Exercise text:
▼

This won't be a thing and for very obvious reasons.
Programming languages solve the specification problem, (which happens to be equivalent to "The Control Problem"). If you want the computer to behave in a certain way, you will have to provide a complete specification of the behavior. The more loose and informal that specification is, the more blanks have to be filled in, the more you are letting the AI make decisions for you.
You tell your robotic chef to make a pizza, and he does, but it turns out it decided to make a vegan pizza. You yell at the robot for making a mistake and it sure gets that you don't want a vegan pizza, so it decides to add canned tuna. Except, turns out you don't like tuna either. You yell at the robot again and again until it gets it. Every single time you're telling the AI that it made a mistake, you're actually providing a negative specification of what not to do. In the extreme case you will have to give the AI an exhaustive list of your preferences and dislikes, in other words, a complete specification.
By directly producing executables, you have reduced the number of knobs and levers that can be used to steer the AI and made it that much harder to provide a specification of what the application is supposed to do. In other words, you're assuming that the model in itself is already a complete specification and your prompt is just retrieving the already existing specification.
> Programming languages solve the specification problem, (which happens to be equivalent to "The Control Problem").
Not equivalent, for several reasons. An obvious one is simply that even providing a perfect specification in fact does nothing to solve the control problem, because you still have to enforce following of the specification.
It's similar to the human version of the control problem: we can write comprehensive and copious laws, but that doesn't automatically prevent humans from breaking them.
Besides that, the control problem is inherently subjective. The difficulty of breaking it down into an exhaustive list of deterministic rules is a big part of the problem, which programming languages do nothing to solve.
That's not even the worst part. The worst part is that there are people who fit this description as well, and the singularity crowd anthropomorphizes the "human" flaws of the AI as proof of human level intelligence.
Look at the situation with mobile phones. Half my apps on Android are impossible to back up and restore on another phone.
If my phone is damaged, "logging in" again to my bank's mandatory app means I need to fly half way across the world and visit a branch in person with my new phone.
I don't want anything like that happening to desktop devices, regardless of how small the initial steps in that direction are.

▲

Information:
▼

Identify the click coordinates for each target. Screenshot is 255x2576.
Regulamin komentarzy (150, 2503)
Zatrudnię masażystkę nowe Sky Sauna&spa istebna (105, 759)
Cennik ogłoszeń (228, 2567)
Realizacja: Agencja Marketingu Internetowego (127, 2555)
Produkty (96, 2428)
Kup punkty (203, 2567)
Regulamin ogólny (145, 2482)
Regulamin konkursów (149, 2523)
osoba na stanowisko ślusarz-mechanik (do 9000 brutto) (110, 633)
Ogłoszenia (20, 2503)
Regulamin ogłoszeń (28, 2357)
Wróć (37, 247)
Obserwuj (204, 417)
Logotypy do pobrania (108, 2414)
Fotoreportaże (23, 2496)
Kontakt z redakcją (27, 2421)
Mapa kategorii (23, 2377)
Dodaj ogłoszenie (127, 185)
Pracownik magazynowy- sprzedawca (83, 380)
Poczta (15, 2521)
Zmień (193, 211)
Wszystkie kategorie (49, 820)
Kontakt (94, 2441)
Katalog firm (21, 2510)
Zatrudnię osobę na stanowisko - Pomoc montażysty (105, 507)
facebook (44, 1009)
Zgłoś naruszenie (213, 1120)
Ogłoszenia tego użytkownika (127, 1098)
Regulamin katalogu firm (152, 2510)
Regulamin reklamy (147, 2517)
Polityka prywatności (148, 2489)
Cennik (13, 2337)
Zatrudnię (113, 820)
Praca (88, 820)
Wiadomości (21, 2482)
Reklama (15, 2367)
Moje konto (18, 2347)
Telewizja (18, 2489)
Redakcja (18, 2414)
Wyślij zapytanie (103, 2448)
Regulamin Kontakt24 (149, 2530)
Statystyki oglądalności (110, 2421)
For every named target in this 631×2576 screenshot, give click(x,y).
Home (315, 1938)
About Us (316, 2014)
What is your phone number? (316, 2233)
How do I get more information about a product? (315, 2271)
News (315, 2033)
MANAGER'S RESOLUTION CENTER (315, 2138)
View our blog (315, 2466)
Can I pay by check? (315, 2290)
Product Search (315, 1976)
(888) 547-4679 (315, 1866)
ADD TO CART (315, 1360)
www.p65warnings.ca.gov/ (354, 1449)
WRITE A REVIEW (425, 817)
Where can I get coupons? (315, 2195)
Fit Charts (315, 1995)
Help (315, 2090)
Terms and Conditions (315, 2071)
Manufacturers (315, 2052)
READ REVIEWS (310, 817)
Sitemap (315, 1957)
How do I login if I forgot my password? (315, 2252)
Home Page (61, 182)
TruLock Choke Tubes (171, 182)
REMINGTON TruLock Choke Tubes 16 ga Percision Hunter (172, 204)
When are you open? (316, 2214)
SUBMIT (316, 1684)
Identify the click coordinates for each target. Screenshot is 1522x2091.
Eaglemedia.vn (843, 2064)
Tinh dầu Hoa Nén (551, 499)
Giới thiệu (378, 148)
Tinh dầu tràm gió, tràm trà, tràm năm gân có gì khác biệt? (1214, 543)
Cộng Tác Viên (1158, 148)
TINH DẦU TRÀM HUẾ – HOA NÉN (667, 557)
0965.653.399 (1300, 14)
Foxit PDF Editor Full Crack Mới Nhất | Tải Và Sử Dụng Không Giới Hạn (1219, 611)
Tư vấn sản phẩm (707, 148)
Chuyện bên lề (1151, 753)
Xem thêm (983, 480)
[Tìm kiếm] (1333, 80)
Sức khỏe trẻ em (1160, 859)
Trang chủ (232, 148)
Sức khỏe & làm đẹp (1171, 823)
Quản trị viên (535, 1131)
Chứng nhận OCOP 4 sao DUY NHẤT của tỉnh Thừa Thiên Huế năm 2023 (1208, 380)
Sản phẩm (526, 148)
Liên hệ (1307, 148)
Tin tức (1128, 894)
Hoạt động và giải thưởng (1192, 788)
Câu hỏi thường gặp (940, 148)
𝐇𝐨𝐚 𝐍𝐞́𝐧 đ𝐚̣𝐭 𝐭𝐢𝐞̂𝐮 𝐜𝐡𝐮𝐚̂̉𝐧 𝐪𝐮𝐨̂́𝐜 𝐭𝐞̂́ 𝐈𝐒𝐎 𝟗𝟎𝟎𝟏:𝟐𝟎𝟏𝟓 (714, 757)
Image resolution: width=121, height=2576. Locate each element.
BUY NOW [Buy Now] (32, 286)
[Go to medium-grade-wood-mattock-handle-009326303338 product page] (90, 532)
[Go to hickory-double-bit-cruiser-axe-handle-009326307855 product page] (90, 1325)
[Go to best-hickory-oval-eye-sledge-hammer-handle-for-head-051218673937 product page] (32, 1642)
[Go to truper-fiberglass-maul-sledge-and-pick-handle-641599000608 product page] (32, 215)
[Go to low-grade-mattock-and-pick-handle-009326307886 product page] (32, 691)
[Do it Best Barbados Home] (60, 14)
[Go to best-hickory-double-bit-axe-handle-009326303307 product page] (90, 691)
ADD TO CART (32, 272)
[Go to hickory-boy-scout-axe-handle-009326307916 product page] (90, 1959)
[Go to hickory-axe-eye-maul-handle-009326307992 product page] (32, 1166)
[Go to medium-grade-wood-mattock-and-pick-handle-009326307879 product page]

▲

What you have to do:
In the discussion about programming languages and the control problem, copy the passage that begins at the words "Not equivalent, for" and stops after "human level intelligence.". Substitute "blueprint" for each occurrence of "specification".

Solution to the exercise:
Not equivalent, for several reasons. An obvious one is simply that even providing a perfect blueprint in fact does nothing to solve the control problem, because you still have to enforce following of the blueprint.
It's similar to the human version of the control problem: we can write comprehensive and copious laws, but that doesn't automatically prevent humans from breaking them.
Besides that, the control problem is inherently subjective. The difficulty of breaking it down into an exhaustive list of deterministic rules is a big part of the problem, which programming languages do nothing to solve.
That's not even the worst part. The worst part is that there are people who fit this description as well, and the singularity crowd anthropomorphizes the "human" flaws of the AI as proof of human level intelligence.